_Exercise:_
Could you count how many lines of the data include "will" and answer with the number only?

_Exercise material:_
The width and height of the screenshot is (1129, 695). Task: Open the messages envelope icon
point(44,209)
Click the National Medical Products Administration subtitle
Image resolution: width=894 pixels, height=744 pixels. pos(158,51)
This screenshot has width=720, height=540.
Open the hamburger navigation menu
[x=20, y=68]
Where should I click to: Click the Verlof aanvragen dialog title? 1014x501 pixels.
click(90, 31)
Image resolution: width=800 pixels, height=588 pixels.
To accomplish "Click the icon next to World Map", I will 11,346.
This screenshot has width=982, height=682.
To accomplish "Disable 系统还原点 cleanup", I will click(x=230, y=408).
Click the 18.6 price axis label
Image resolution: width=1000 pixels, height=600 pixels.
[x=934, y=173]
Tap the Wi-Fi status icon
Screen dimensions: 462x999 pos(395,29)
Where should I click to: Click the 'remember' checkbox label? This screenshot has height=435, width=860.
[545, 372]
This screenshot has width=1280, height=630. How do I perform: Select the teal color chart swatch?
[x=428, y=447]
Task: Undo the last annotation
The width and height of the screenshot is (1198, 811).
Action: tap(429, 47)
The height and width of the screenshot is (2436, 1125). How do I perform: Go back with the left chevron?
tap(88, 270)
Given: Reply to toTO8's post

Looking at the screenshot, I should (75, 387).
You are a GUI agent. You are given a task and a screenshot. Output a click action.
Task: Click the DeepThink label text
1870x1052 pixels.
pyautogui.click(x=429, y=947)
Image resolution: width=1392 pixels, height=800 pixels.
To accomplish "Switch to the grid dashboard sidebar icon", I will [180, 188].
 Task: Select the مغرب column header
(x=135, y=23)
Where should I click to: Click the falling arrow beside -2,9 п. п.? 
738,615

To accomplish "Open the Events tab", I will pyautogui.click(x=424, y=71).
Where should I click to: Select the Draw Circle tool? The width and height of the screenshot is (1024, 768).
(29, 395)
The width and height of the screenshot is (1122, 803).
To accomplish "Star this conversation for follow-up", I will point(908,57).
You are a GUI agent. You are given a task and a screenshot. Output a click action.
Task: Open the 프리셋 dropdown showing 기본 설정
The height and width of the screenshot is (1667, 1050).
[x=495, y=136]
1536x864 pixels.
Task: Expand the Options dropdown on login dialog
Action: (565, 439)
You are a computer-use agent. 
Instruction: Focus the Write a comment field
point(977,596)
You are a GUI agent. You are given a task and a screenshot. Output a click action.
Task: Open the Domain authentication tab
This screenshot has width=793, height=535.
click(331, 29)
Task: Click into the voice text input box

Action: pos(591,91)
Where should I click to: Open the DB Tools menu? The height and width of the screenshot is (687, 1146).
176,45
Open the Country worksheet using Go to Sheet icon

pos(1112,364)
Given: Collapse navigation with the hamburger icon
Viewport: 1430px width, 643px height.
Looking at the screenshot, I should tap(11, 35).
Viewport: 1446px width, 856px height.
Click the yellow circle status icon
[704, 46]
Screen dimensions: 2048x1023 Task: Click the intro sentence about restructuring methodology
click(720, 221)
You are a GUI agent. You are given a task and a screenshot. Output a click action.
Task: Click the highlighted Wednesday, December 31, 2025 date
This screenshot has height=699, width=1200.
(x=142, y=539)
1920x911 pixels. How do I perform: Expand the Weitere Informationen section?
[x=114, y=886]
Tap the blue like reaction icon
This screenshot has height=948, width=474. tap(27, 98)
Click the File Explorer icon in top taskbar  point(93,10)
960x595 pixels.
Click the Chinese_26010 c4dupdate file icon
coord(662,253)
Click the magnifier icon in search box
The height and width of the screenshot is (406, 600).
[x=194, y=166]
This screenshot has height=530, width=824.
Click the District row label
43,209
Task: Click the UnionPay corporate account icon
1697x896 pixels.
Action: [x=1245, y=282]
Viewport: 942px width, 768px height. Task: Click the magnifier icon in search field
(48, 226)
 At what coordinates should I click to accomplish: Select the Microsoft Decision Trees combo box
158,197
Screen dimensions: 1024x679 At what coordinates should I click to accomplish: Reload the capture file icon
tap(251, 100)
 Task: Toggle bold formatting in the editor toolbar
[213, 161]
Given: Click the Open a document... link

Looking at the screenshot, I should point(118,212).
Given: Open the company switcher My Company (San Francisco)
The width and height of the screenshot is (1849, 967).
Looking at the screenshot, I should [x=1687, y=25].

_Solution:_
5